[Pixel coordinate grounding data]
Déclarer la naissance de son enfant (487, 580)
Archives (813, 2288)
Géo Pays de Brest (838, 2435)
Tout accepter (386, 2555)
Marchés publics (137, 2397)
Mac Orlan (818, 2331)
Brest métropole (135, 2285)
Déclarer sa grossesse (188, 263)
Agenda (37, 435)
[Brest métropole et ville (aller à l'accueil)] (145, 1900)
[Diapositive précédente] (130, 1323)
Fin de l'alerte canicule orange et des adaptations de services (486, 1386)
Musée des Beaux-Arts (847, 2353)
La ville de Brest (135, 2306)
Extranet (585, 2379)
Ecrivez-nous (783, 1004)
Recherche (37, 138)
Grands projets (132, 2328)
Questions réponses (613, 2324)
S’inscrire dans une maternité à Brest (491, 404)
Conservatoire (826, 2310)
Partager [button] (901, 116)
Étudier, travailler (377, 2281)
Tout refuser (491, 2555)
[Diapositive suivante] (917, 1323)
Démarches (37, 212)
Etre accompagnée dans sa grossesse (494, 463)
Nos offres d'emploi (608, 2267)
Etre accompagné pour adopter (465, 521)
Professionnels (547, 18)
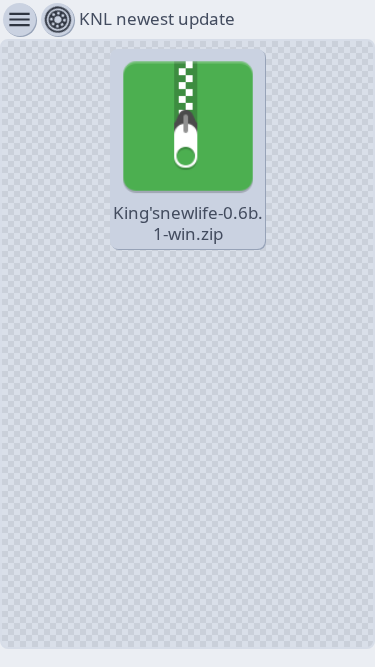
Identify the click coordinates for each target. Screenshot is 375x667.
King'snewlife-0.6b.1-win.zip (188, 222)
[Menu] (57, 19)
--
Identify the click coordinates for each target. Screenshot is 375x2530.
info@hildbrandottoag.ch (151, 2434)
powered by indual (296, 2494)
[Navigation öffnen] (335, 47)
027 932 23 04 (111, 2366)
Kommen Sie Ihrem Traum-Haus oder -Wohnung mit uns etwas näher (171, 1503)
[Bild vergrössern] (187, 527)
...
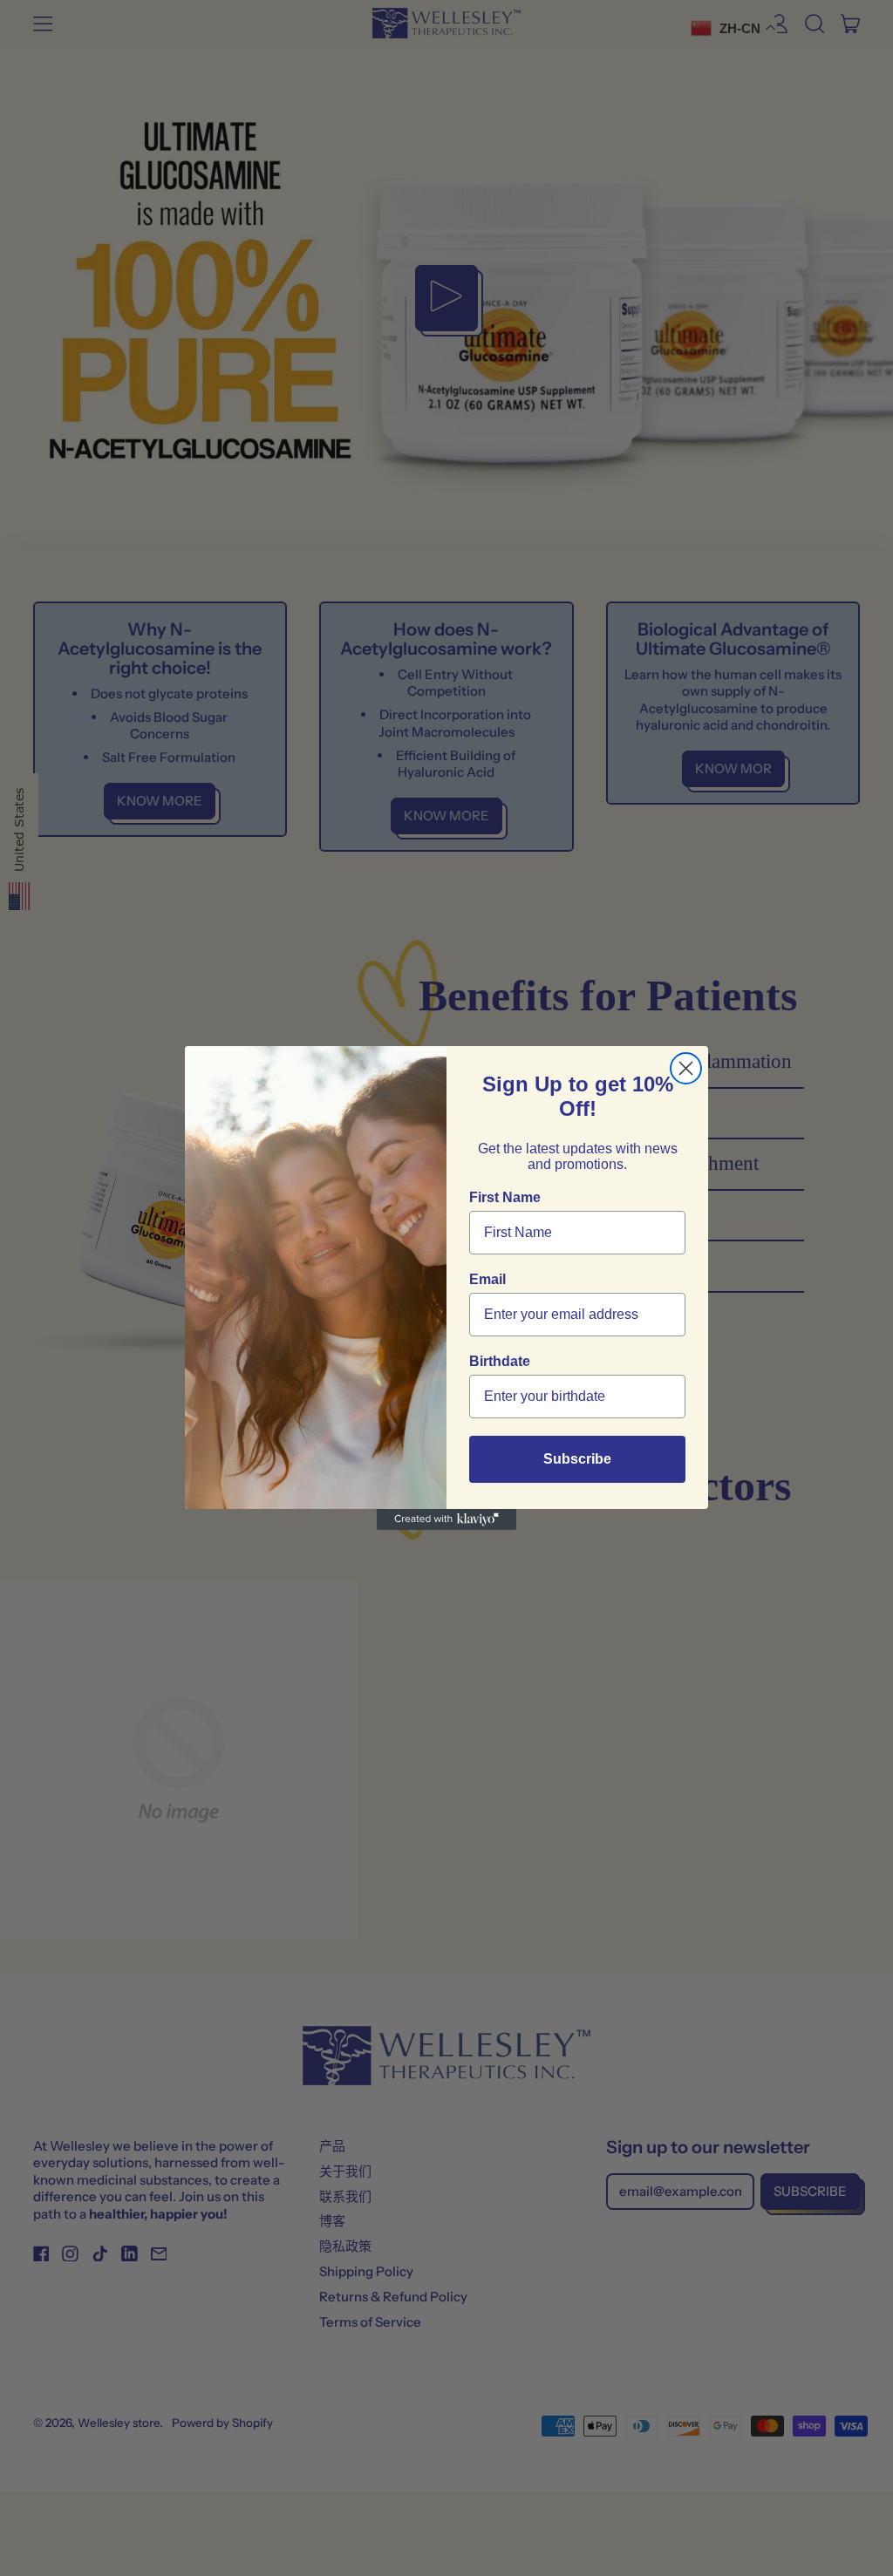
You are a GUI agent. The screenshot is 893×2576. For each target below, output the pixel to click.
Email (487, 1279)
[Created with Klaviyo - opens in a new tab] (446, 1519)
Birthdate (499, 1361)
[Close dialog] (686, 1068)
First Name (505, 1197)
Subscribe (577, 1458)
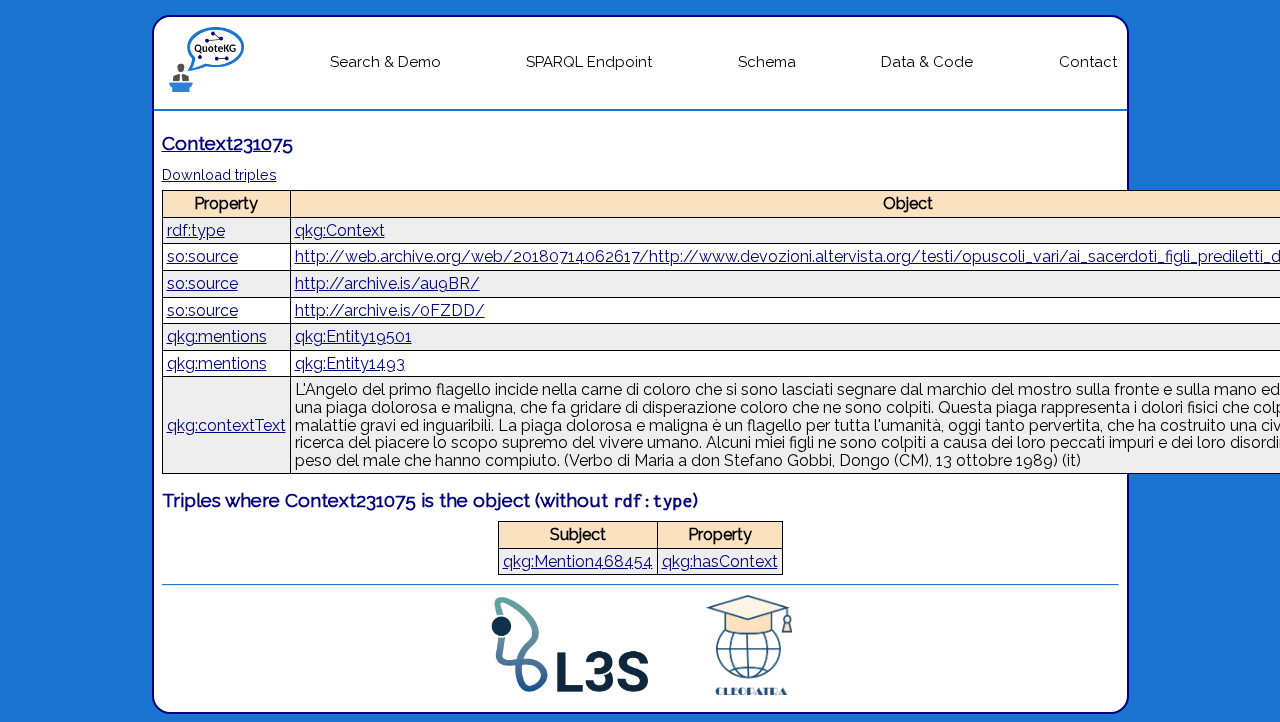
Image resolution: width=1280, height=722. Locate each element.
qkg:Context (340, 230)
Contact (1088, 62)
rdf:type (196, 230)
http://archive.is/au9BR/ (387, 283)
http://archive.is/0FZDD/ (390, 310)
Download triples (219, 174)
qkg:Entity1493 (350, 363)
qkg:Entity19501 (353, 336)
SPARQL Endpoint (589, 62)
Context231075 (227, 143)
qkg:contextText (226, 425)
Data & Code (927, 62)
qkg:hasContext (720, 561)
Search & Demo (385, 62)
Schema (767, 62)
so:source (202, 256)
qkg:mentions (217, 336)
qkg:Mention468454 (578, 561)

> _Work to be completed_:
Although pictures appear among the records above, none are to be output; print exactly the lines from the line containing "Tout accepter (386, 2555)" through the line containing "[Menu] (57, 19)".

> _Your response_:
Tout accepter (386, 2555)
Marchés publics (137, 2397)
Mac Orlan (818, 2331)
Brest métropole (135, 2285)
Déclarer sa grossesse (188, 263)
Agenda (37, 435)
[Brest métropole et ville (aller à l'accueil)] (145, 1900)
[Diapositive précédente] (130, 1323)
Fin de l'alerte canicule orange et des adaptations de services (486, 1386)
Musée des Beaux-Arts (847, 2353)
La ville de Brest (135, 2306)
Extranet (585, 2379)
Ecrivez-nous (783, 1004)
Recherche (37, 138)
Grands projets (132, 2328)
Questions réponses (613, 2324)
S’inscrire dans une maternité à Brest (491, 404)
Conservatoire (826, 2310)
Partager [button] (901, 116)
Étudier, travailler (377, 2281)
Tout refuser (491, 2555)
[Diapositive suivante] (917, 1323)
Démarches (37, 212)
Etre accompagnée dans sa grossesse (494, 463)
Nos offres d'emploi (608, 2267)
Etre accompagné pour adopter (465, 521)
Professionnels (547, 18)
Identify the click coordinates for each target. Screenshot is 375x667.
King'snewlife-0.6b.1-win.zip (188, 222)
[Menu] (57, 19)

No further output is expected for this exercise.